L'avantage d'être nait au État-unis c'est que je parlais anglais couramment, j'avais même fait mes premiers mots dans cette langue. Mes parents me parlaient en anglais et en français quand j'étais petite afin que je connaisse les deux langues. Le mieux c'était que je n'avais pas à suivre les cours d'anglais au lycée. J'avais alors une pause pendant que les autres se fatiguaient à essayer d'apprendre. Mais moi je savais que ce n'était pas comme ça qu'on apprenait une langue, il fallait la parler au quotidien, avoir plus d'heures de cours par semaine.
Je partais la nuit suivante pour les États-Unis, ma terre natale. J'étais nait à Los Angeles le 18 juin 1993. Mes parents avaient déménagés un an après ma naissance, pour le travail m'avaient ils donné comme excuse quand je leur avait demandé.
-Maman pourquoi on a déménagé?
-Ton père et moi on a trouvé un travail en France il y a 15 ans, juste après que tu naisses alors on a emménagé ici et on n'a jamais envisagé d'y retourner.
Je me levais et marchais dans sa chambre. Je me regardais dans le glace et m'y vis. J'étais brune, j'avais les yeux verts clairs, je n'étais pas très grande mais quand même dans la moyenne. L'été été arrivé et avait apporté avec lui les grandes vacances et la chaleur.
Je me mis en maillot de bain et suivis Jess dans sa piscine. J'en voulais une mais mes parents n'aimaient pas l'eau. Ils n'en avaient donc pas mis dans notre jardin. On finit l'après midi dans l'eau à discuter de tout et rien et à chahuter. Le temps était magnifique, pas le moindre nuage ne pointait à l'horizon. Une légère brise soufflait même si elle faisait du bien car elle rafraichissait l'air pendant cette canicule. Ce n'était pas souvent ici mais quand il y en avait une les pelouses devenaient jaunes tellement elles étaient sèches et manquaient d'eau.
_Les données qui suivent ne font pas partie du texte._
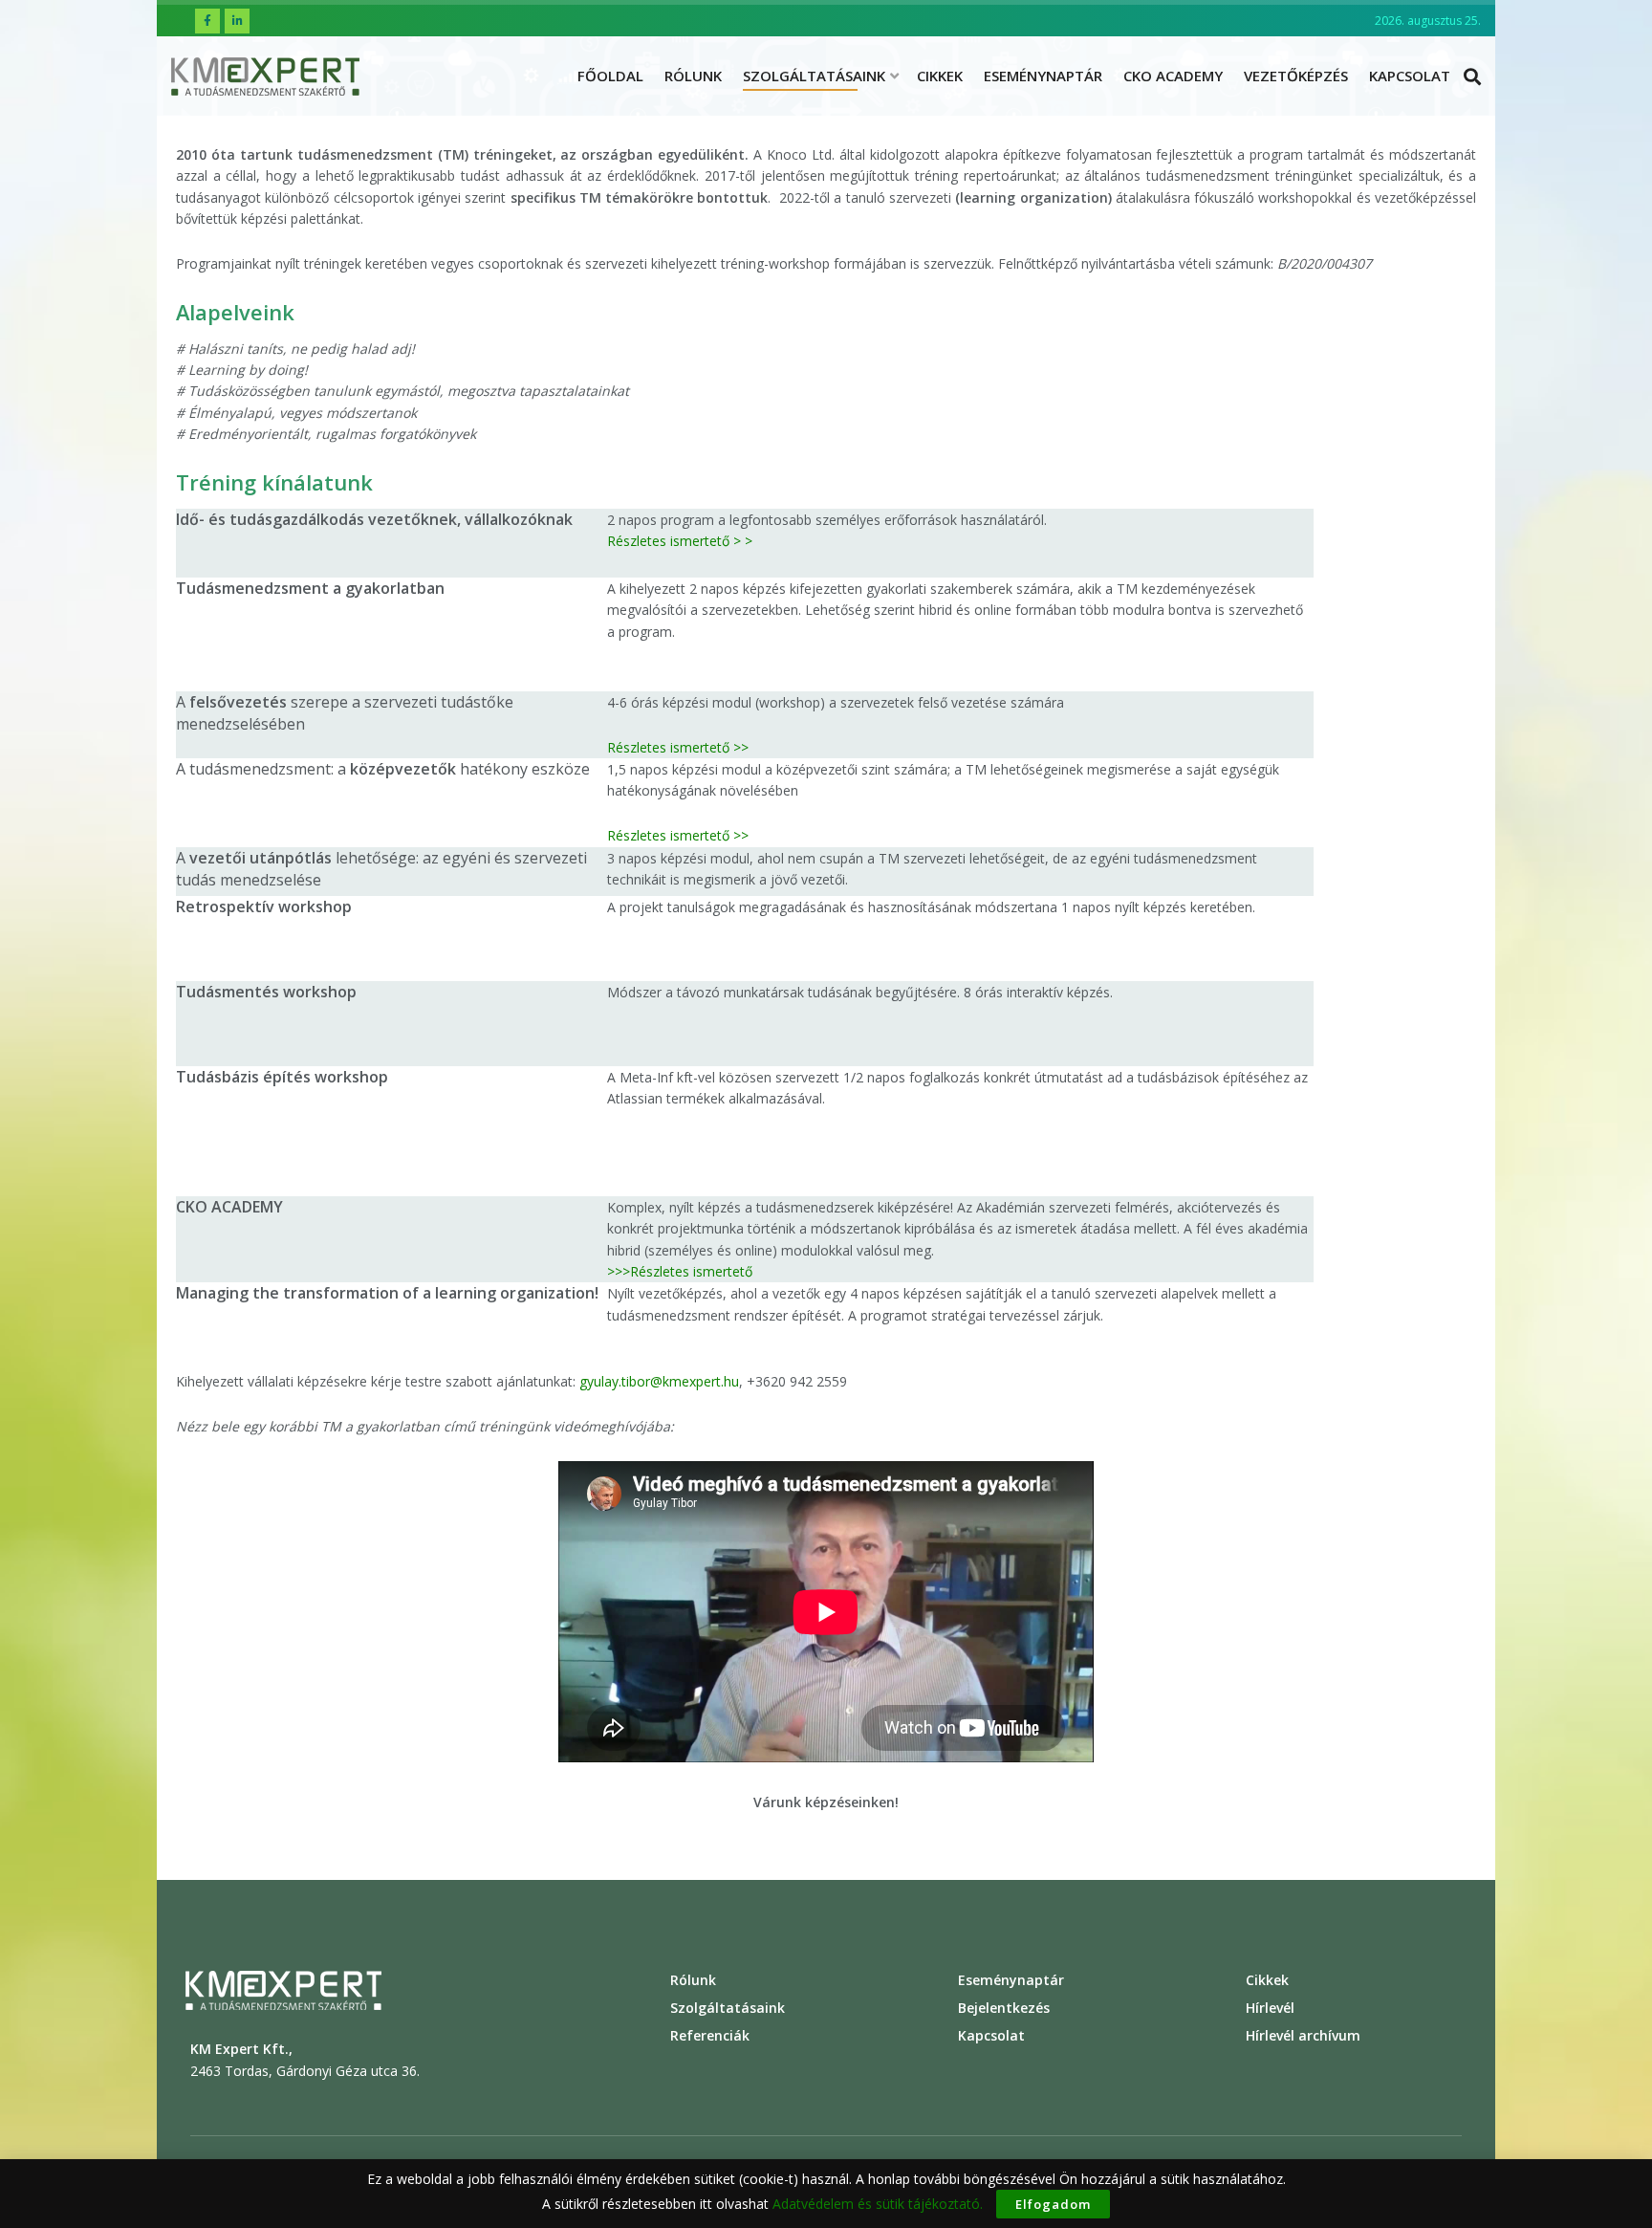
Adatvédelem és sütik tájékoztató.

Cette été était sec et nos éclaboussures sur la pelouse des voisins ne leur feraient pas de mal même s'ils n'étaient pas du même point de vue que moi.
-Tu vas faire quoi à Los Angeles?
-Je vais surement visiter la ville, voir ma famille et m'ennuyer.
C'était agaçant d'entendre parler de sa famille sans pouvoir mettre un nom sur chaque visage.
Ma mère m'appela sur mon téléphone portable pour me dire de rentrer faire ma valise. Je l'avais eut à mon anniversaire. On partait à six heures du matin. C'était top surtout pour moi qui aie l'habitude de me lever à pas d'heures. Il ne me restait que trois heures avant de devoir me coucher. Il fallait que je prépare mes affaires, que je prenne une douche et que je dorme un peu pour ne pas être trop fatigué le lendemain.
Je mis toute les affaires dont j'aurais besoin dans mon sac. Je pris des vêtements d'été, mon maillot de bain que j'avais fait sécher en vitesse dans le sèche linge du garage. J'emmenais aussi mes lunettes de soleil achetées sur un marché pour presque rien alors qu'elles étaient magnifiques, sans oublier de la crème solaire, ma peau avait plus tendance à rougir qu'a brunir.
Je me préparais pour le lendemain dans ma chambre. J'étais angoissée car je n'avais encore jamais pris l'avion ni quelque objet volant que ce soit. Je ne me mis pas en pyjama car je ne voulais pas me coucher et de toute façon je n'arriverais pas à dormir. J'avais tellement ate de partir que je ne dînais même pas. Ma mère insista lourdement sur le fait que j'allais manquer de sucre avant d'arriver et que je serais malade en avion, mais comme je ne la croyais pas je ne l'écoutais pas non plus. Je pris des médicaments contre le mal de l'air. Je ne voulais pas être malade. Je préférais prévenir que guérir. Guillaume me réveilla a cinq heures moins le quart. J'avais du m'endormir contre mon grès.
-Va m'attendre en bas je me prépare j'en ai pas pour longtemps.
-OK mais fait vite j'ai pas envie de rater notre avion.
Je me mis un fin trait d'eye liner et tentai de démêler mes cheveux, en vain je les attachés donc. Je courrais dans les escaliers qui descendaient au rez de chaussé. Ma famille était dans la voiture des voisins qui avaient eut la gentillesse de nous accompagner et de revenir nous rechercher à l'aéroport dans deux semaines. Je collais mon front sur la fenêtre et mon haleine fit des tâches de buée sur la vitre. Je décidais des lettres dedans.
Un heure et demie plus tard on arrivait l'aéroport.
-Bon voyage Anna, guillaume, Isabelle et Antoine!
-Merci! répondons-nous en ch½ur.
L'avantage avec les avions c'est que le voyage était beaucoup plus rapide que par bateau mais l'inconvénient c'était l'obligation de devoir arriver au moins une heure avant le départ. Le hall d'entrée était immense mais presque vide étant donné l'heure qu'il était. J'avais compté tué le temps dans les boutiques mais elles étaient apparemment fermées, j'aurais du m'en douter. On s'assit sur un banc pas confortable du tout. Je ne faisais que parler sans arrêt, j'étais tellement excitée que je bougeais dans tout les sens.
-Calme toi, m'ordonna Guillaume, tu vas finir par faire des trous dans ton sillage dans le sol.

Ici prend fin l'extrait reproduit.